**EXERCISE DESCRIPTION:** Which lines belong in the answer? Exactly those from the line containing "Where should I click to: Select the 5783" through the last line of the records below, repeated as written.

____

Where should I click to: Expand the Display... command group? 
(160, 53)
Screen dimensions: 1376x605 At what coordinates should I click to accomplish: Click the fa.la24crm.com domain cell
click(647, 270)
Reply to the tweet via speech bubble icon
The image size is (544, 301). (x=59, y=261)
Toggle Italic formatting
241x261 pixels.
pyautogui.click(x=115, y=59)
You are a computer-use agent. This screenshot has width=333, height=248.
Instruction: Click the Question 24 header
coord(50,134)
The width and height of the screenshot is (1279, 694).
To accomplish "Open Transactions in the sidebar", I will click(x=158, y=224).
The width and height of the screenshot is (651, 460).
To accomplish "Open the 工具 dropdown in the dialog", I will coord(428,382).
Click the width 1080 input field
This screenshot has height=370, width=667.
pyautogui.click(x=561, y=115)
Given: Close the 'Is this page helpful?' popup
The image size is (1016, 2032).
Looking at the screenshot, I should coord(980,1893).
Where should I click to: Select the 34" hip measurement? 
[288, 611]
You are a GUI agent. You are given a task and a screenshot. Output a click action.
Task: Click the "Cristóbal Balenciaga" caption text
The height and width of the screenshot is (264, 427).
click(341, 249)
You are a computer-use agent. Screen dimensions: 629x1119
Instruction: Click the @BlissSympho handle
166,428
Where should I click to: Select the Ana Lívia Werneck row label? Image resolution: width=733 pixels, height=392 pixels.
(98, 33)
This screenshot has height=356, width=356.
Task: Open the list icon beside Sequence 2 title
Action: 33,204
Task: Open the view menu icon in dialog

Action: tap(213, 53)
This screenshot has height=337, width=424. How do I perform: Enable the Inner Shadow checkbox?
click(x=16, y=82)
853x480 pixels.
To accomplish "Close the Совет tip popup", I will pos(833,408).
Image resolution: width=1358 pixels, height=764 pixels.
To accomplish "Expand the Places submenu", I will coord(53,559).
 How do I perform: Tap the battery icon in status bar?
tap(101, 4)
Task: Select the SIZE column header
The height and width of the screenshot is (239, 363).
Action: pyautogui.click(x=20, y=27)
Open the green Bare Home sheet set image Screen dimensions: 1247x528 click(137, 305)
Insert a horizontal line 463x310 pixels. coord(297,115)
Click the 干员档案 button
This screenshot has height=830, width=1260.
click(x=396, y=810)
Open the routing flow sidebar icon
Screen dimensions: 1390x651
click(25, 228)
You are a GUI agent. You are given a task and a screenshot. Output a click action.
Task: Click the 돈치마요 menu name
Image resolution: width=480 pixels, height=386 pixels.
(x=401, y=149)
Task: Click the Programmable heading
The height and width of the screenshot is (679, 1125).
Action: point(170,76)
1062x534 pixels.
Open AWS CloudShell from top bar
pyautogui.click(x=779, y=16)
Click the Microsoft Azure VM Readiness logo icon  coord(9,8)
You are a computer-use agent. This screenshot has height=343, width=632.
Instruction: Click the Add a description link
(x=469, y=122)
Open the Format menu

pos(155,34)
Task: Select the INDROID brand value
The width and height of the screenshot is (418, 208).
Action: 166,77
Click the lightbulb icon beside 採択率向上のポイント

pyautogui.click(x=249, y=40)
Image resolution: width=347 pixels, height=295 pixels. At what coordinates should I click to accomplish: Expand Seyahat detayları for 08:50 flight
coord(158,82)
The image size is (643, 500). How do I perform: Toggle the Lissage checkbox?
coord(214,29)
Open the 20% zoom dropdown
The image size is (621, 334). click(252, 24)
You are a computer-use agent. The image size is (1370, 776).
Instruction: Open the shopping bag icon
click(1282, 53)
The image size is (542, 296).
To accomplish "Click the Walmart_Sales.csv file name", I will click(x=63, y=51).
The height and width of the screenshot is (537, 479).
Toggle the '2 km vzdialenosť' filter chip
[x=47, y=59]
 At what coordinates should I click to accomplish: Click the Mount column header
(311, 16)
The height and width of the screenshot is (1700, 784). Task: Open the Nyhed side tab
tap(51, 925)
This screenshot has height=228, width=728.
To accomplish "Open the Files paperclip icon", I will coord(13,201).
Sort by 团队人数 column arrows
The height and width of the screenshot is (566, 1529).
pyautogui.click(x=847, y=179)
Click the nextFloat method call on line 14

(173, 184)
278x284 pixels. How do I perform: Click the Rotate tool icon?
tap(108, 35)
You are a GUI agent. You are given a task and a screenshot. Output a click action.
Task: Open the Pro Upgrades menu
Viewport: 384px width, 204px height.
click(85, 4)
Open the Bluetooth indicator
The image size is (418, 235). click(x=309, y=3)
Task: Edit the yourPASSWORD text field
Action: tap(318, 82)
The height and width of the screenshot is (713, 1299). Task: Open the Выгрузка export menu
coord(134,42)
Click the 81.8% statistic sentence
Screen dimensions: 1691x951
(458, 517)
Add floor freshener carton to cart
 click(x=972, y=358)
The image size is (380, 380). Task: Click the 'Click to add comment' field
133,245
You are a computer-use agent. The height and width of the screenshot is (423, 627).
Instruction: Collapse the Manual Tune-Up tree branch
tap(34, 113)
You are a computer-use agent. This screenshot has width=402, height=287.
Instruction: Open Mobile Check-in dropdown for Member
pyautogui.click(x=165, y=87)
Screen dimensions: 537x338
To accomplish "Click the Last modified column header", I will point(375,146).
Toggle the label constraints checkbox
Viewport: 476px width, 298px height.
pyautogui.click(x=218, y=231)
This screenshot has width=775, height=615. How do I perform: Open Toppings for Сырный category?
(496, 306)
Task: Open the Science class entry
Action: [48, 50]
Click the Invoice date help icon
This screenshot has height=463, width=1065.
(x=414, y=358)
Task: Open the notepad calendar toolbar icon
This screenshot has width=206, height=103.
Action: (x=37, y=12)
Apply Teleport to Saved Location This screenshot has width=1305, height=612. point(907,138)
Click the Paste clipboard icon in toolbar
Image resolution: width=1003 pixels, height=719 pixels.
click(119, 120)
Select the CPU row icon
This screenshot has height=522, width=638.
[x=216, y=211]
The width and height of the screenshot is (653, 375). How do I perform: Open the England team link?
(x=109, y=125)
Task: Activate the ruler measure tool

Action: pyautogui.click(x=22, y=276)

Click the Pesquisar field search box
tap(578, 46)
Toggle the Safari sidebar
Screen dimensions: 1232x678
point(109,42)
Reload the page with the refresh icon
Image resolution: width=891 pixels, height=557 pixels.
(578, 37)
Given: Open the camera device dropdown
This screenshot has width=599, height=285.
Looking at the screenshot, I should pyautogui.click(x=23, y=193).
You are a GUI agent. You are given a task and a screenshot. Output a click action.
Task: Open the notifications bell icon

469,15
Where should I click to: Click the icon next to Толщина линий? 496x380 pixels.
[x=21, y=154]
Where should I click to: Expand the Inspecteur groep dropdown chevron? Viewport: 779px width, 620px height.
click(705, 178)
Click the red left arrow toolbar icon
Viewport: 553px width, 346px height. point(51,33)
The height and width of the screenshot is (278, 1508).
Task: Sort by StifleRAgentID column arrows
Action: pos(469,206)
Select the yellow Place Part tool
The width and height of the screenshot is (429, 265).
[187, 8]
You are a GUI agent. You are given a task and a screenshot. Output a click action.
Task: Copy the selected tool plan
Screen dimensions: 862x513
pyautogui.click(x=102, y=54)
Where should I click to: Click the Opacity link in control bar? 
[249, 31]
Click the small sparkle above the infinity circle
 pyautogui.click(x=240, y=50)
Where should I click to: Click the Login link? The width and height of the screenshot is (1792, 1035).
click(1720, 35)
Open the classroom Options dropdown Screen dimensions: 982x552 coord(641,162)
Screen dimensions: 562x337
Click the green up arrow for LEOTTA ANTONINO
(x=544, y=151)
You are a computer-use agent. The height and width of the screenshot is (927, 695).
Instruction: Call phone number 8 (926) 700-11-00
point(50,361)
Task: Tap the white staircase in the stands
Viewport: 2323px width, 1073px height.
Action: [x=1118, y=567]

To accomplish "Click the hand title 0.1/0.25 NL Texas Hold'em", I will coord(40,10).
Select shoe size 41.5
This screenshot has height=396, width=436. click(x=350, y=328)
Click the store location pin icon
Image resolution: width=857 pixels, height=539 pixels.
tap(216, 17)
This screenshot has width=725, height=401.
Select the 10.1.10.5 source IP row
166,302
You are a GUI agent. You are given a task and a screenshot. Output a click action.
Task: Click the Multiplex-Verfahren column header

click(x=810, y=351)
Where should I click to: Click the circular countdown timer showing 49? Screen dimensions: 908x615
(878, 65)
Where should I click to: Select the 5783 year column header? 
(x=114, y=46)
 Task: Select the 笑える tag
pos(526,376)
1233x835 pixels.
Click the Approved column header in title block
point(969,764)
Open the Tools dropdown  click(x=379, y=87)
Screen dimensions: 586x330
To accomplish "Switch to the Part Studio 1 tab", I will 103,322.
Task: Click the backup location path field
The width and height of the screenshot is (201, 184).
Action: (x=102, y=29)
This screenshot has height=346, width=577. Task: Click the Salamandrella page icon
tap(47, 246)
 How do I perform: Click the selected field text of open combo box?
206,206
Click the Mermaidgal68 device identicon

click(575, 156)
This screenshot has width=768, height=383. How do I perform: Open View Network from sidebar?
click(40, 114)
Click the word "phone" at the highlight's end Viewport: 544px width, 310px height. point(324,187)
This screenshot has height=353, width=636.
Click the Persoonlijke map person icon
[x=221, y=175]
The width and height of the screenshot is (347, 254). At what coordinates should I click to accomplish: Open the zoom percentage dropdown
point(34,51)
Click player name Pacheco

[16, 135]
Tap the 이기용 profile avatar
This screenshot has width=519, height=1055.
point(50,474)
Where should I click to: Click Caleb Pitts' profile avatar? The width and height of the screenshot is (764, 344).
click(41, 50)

____

**OUTPUT OF THE EXERCISE:**
Where should I click to: Select the 5783 year column header? 
(x=114, y=46)
 Task: Select the 笑える tag
pos(526,376)
1233x835 pixels.
Click the Approved column header in title block
point(969,764)
Open the Tools dropdown  click(x=379, y=87)
Screen dimensions: 586x330
To accomplish "Switch to the Part Studio 1 tab", I will 103,322.
Task: Click the backup location path field
The width and height of the screenshot is (201, 184).
Action: (x=102, y=29)
This screenshot has height=346, width=577. Task: Click the Salamandrella page icon
tap(47, 246)
 How do I perform: Click the selected field text of open combo box?
206,206
Click the Mermaidgal68 device identicon

click(575, 156)
This screenshot has width=768, height=383. How do I perform: Open View Network from sidebar?
click(40, 114)
Click the word "phone" at the highlight's end Viewport: 544px width, 310px height. point(324,187)
This screenshot has height=353, width=636.
Click the Persoonlijke map person icon
[x=221, y=175]
The width and height of the screenshot is (347, 254). At what coordinates should I click to accomplish: Open the zoom percentage dropdown
point(34,51)
Click player name Pacheco

[16, 135]
Tap the 이기용 profile avatar
This screenshot has width=519, height=1055.
point(50,474)
Where should I click to: Click Caleb Pitts' profile avatar? The width and height of the screenshot is (764, 344).
click(41, 50)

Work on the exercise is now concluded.